**EXERCISE OBJECTIVE**
Except for the pictures, write out all the records that follow exactly.

**THE INPUT**
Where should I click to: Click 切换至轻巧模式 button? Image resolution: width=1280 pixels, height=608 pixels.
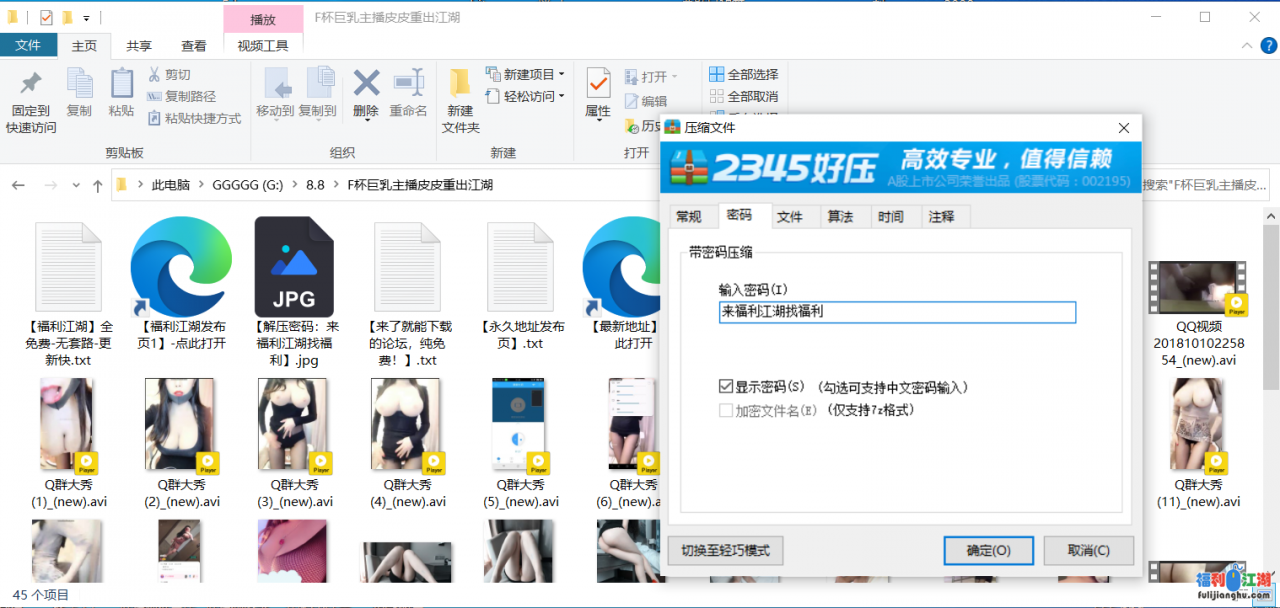(x=725, y=551)
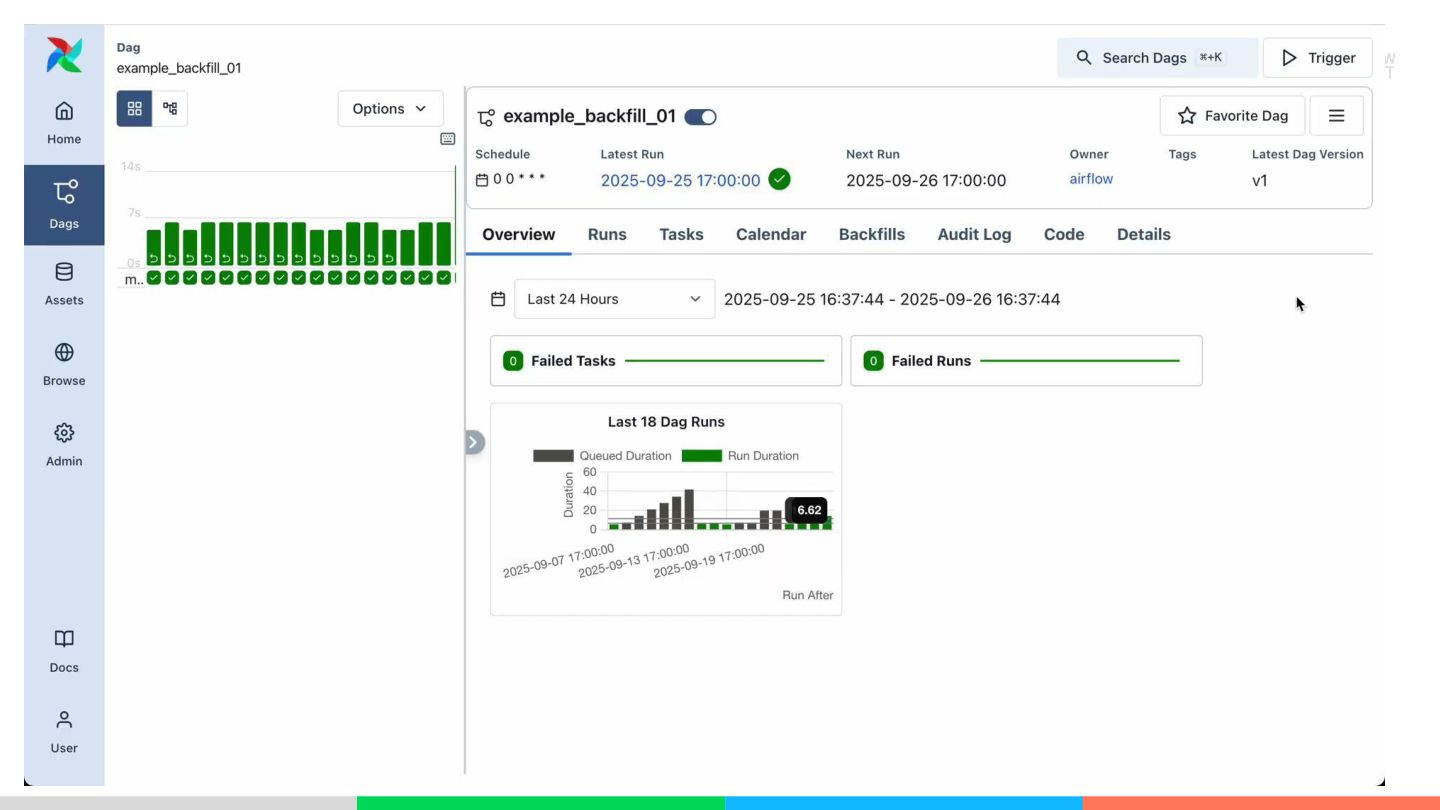Click the Trigger button
The width and height of the screenshot is (1440, 810).
click(x=1318, y=58)
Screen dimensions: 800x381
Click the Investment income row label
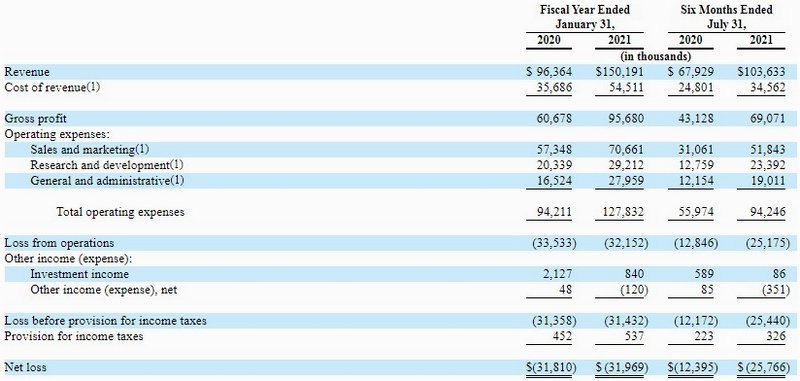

**RESPONSE**
Where should I click to: Click 切换至轻巧模式 button? Image resolution: width=1280 pixels, height=608 pixels.
(x=725, y=551)
Click the Trigger button
The width and height of the screenshot is (1440, 810).
click(x=1318, y=58)
Screen dimensions: 800x381
Click the Investment income row label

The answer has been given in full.